What You Need Before You Begin

Make sure you have:

  1. Docker installed and running.

    • Run docker --version to check.
    • Pull the hap.py image: docker pull pkrusche/hap.py

  2. happy-cli installed.

    • From the project directory: pip install -e .
    • Verify: happy --help

  3. A known truth VCF (included in data/):

    • Example: data/PlatinumGenomesIllumina/vcf/NA12877.vcf.gz

  4. The VCF you want to evaluate, produced by your pipeline:

    • Example: /path/to/dragen_output/P23_001471.hard-filtered.vcf.gz

  5. A reference genome in FASTA format:

    • Example: /path/to/hg38_reference/WholeGenomeFasta/genome.fa
    • Make sure .fai and .dict index files are present in the same directory.

  6. A high-confidence BED file (included in data/):

    • Example: data/ConfidentRegions/ConfidentRegions.bed

  7. For exome only: a target regions BED file from your capture kit vendor:

    • Example: data/ConfidentRegions/DRAGEN_Illumina_exome/hg38_Twist_Bioscience_for_Illumina_Exome_2_5_Mito.bed

How to Run

  1. Open a terminal

  2. Navigate to the project directory:

    cd /path/to/happy-cli

  3. Run the command:

    Whole Genome (WGS)

    happy \
  data/PlatinumGenomesIllumina/vcf/NA12877.vcf.gz \
  /path/to/dragen_output/P23_001471.hard-filtered.vcf.gz \
  -r /path/to/hg38_reference/WholeGenomeFasta/genome.fa \
  -f data/ConfidentRegions/ConfidentRegions.bed \
  -o /path/to/output/NA12877_vs_DRAGEN

    Exome (WES)

    For exome data, add -T with your capture kit target regions BED, and use --engine vcfeval with --pass-only for more accurate results:

    happy \
  data/PlatinumGenomesIllumina/vcf/NA12877.vcf.gz \
  /path/to/dragen_exome_output/P23_001471.hard-filtered.vcf.gz \
  -r /path/to/hg38_reference/WholeGenomeFasta/genome.fa \
  -f data/ConfidentRegions/ConfidentRegions.bed \
  -T /path/to/exome_capture_targets.bed \
  -o /path/to/output/NA12877_vs_DRAGEN_exome \
  --engine vcfeval \
  --pass-only

    What -f and -T do:

    • -f (confident regions) — defines where the truth set is reliable.
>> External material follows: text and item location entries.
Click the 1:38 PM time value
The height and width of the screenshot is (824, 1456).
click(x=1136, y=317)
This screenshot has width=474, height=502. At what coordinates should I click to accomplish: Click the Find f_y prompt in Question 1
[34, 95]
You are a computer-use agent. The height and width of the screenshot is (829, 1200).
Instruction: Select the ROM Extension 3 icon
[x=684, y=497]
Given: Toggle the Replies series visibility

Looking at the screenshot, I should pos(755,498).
Variants outside are classified as unknown, not false positives.
    • -T (target regions) — restricts analysis to your exome capture footprint. Variants outside are removed entirely.
    • hap.py intersects them internally — no need to pre-intersect with bedtools.
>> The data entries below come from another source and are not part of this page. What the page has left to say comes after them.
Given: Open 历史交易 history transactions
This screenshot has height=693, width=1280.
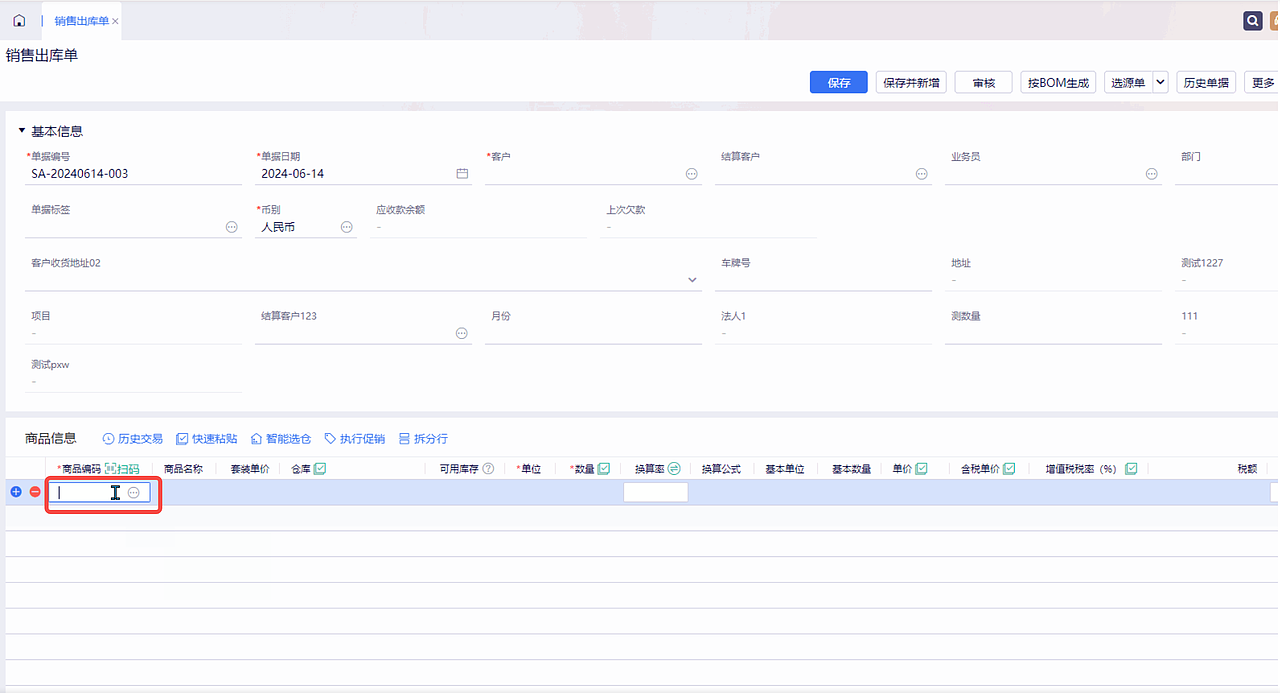Looking at the screenshot, I should (x=132, y=438).
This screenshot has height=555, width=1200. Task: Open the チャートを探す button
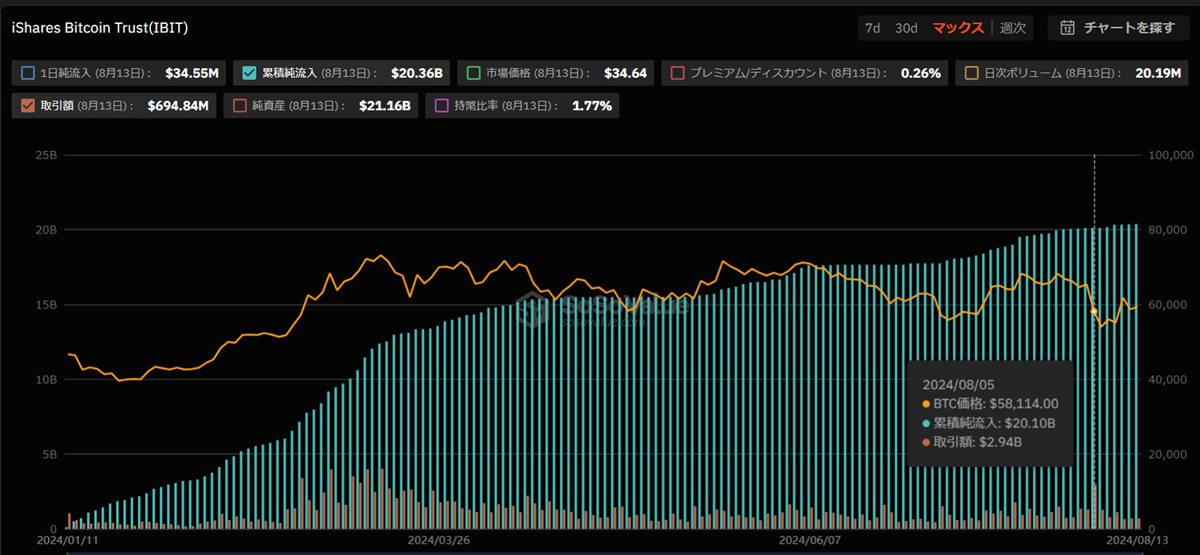click(x=1118, y=28)

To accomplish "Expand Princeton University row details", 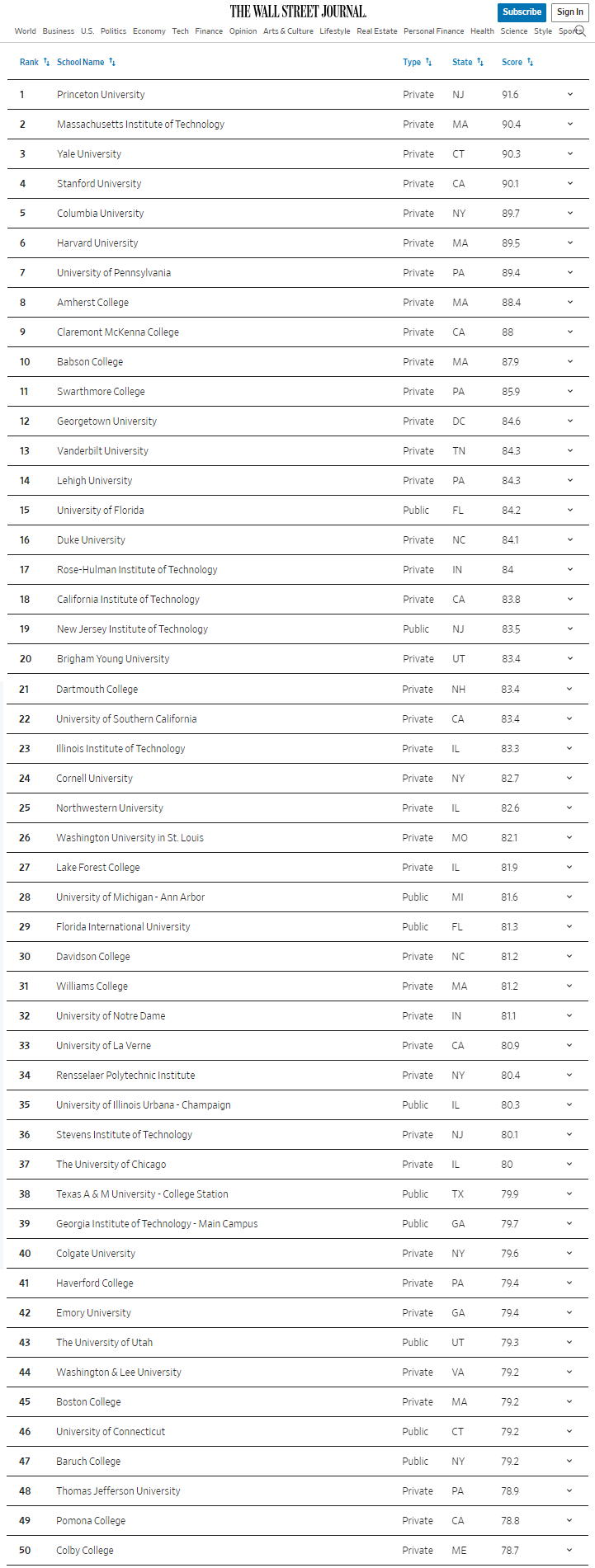I will coord(569,95).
    All paths are normal paths on your machine. The tool handles Docker volume mounting automatically.

  4. Preview first (optional): Add --dry-run to see the Docker command without running it:

    happy \
  data/PlatinumGenomesIllumina/vcf/NA12877.vcf.gz \
  /path/to/dragen_output/P23_001471.hard-filtered.vcf.gz \
  -r /path/to/hg38_reference/WholeGenomeFasta/genome.fa \
  -f data/ConfidentRegions/ConfidentRegions.bed \
  -o /path/to/output/NA12877_vs_DRAGEN \
  --dry-run

  5. Run in background (optional): Add -bg to run the process in the background. Output is logged to happy_YYYYMMDD_HHMMSS.log:

    happy \
  data/PlatinumGenomesIllumina/vcf/NA12877.vcf.gz \
  /path/to/dragen_output/P23_001471.hard-filtered.vcf.gz \
  -r /path/to/hg38_reference/WholeGenomeFasta/genome.fa \
  -f data/ConfidentRegions/ConfidentRegions.bed \
  -o /path/to/output/NA12877_vs_DRAGEN \
  -bg

    You can then check progress with tail -f happy_YYYYMMDD_HHMMSS.log.

What You'll Get

After it runs, the following output files will be created:

  • NA12877_vs_DRAGEN.summary.csv — summary table with precision, recall, F1
  • NA12877_vs_DRAGEN.vcf.gz — annotated comparison VCF
  • NA12877_vs_DRAGEN.json — detailed metrics
  • NA12877_vs_DRAGEN.log — run log

These files show how many variants matched, how many were missed, and how many false positives were found.

Need Help?

  • If you see "Docker is not installed or not in PATH", install Docker first.
  • If you see "File not found", double-check that the path exists.
  • If you see "no space left on device", free up disk space.
  • If you see "Please specify a valid reference path using -r", make sure your FASTA file has .fai and .dict index files in the same directory.

Still stuck? Ask a bioinformatics colleague or open an issue in the project repository.